Transcript
This transcript was autogenerated. To make changes, submit a PR.
Hi there, thank you for joining my session.
Today we'll be talking about pragmatic security
automation and devsecops in the cloud.
So let me quickly introduce myself. I am Joshua Arvin
lat people call me arvs. I am the chief technology
officer of Nuworks Interactive Labs. I am
also an AWS machine learning hero and I'm the author of
the Tools Machine Learning with Amazon Sagemaker Cookbook
and machine learning Engineering on AWS.
So feel free to check this out on Amazon,
especially if you're interested in performing machine
learning experiments and deployments in the cloud.
For today, our talk will be
composed of three parts. The first one would be a quick introduction
to the different concepts which we will use throughout the talk.
The second part will talk about the different attacks
possible depending on the type of system
that you're dealing with in the cloud. And lastly,
the exciting part, we will talk about. A variety of security
automation strategies would be useful for you
and your career. So let's get started. So let's
start with the introduction. So why are we
starting with this one? We would like to start with the reality
where a lot of business owners often would deprioritize
security and compliance, because generally
a lot of business owners think that hey, there's nothing to
secure if there's no business. So let's just prioritize the short
term and long term financial objectives first. And then of
course we need to prioritize also the client and
customer happiness. And then finally, that's the time they
focus on the other things like operational compliance along
with security governance and other compliance requirements.
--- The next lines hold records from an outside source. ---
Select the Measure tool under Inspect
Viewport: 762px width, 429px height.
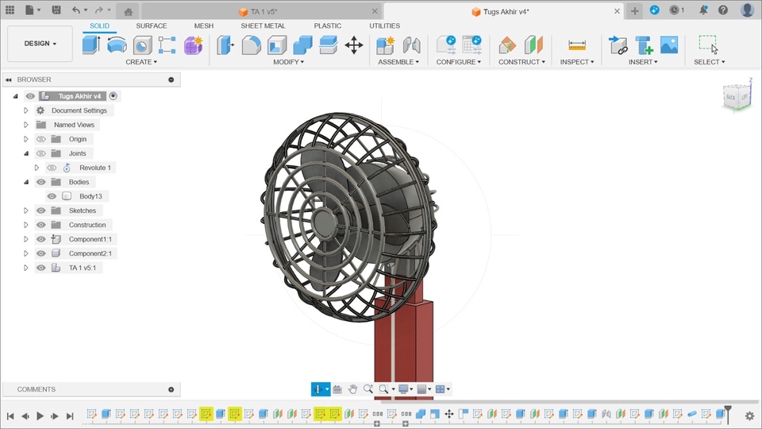(576, 45)
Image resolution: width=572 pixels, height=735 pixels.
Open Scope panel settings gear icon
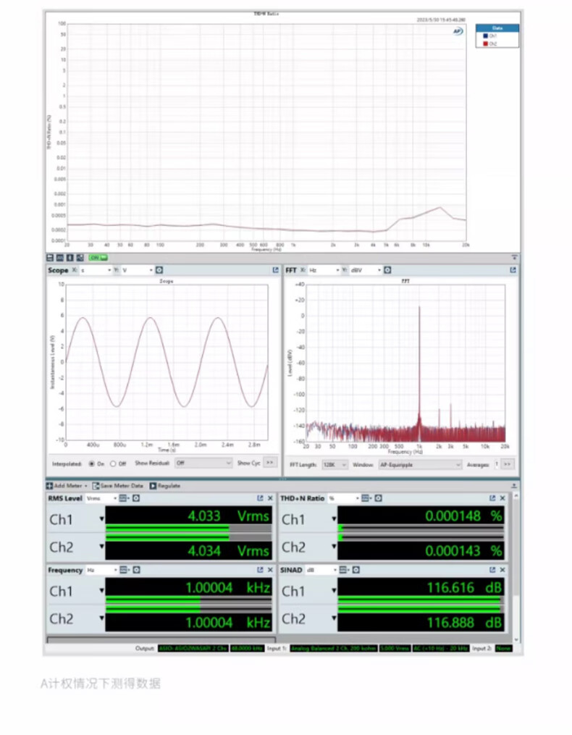pos(159,270)
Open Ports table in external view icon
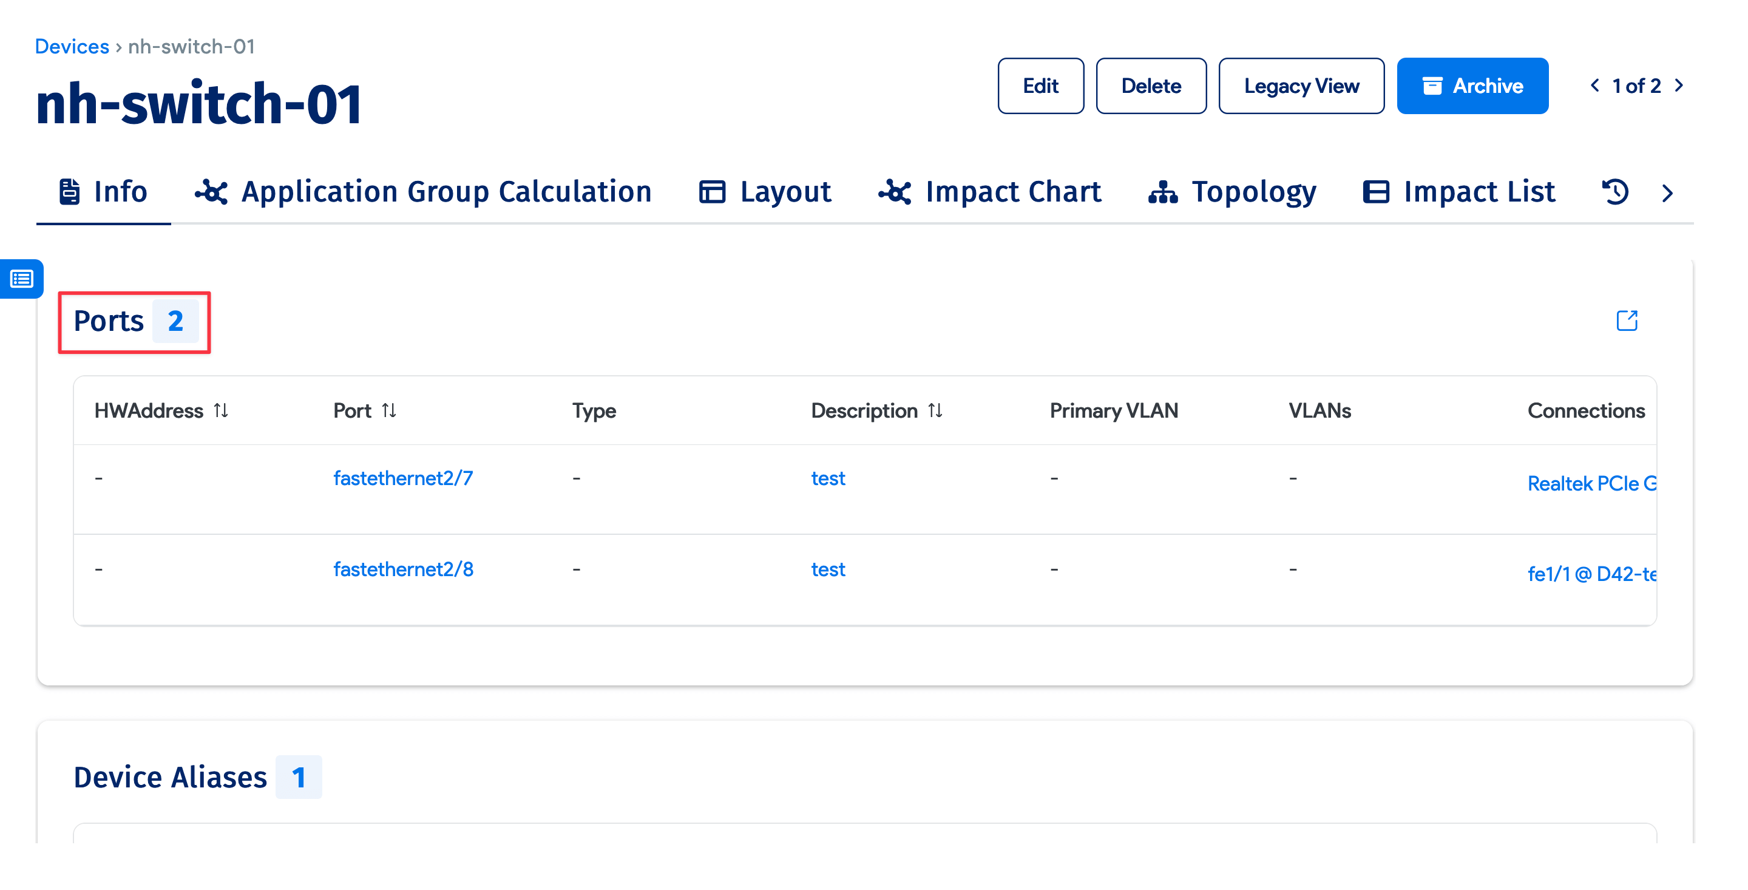The width and height of the screenshot is (1748, 890). (1627, 320)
So as you can see here in the screen, the priority level
for most businesses for security would definitely be
low, and you might be surprised because this
may not be what you're thinking of. However,
again, most companies often have this sort of
priority level.
That said, a lot of devsecops and
even engineers dealing with the applications and systems
hosted in cloud environments are often not
trained to handle and mitigate
different types of security risk and challenges. For example,
if you're a developer working in a company, and that
developer is working with a team of data scientists and engineers
to build and manage ML powered systems,
developers may often use libraries
such as this one, where if we were to load
a model with payload inside it,
then there's a big chance that the system would get
compromised. So the challenge there is that developers often
just focus on the business requirements and they often try to
hit the deadlines. So even if there are warnings or security issues
like this, again, developers will deprioritize this
and focus on getting the application working first.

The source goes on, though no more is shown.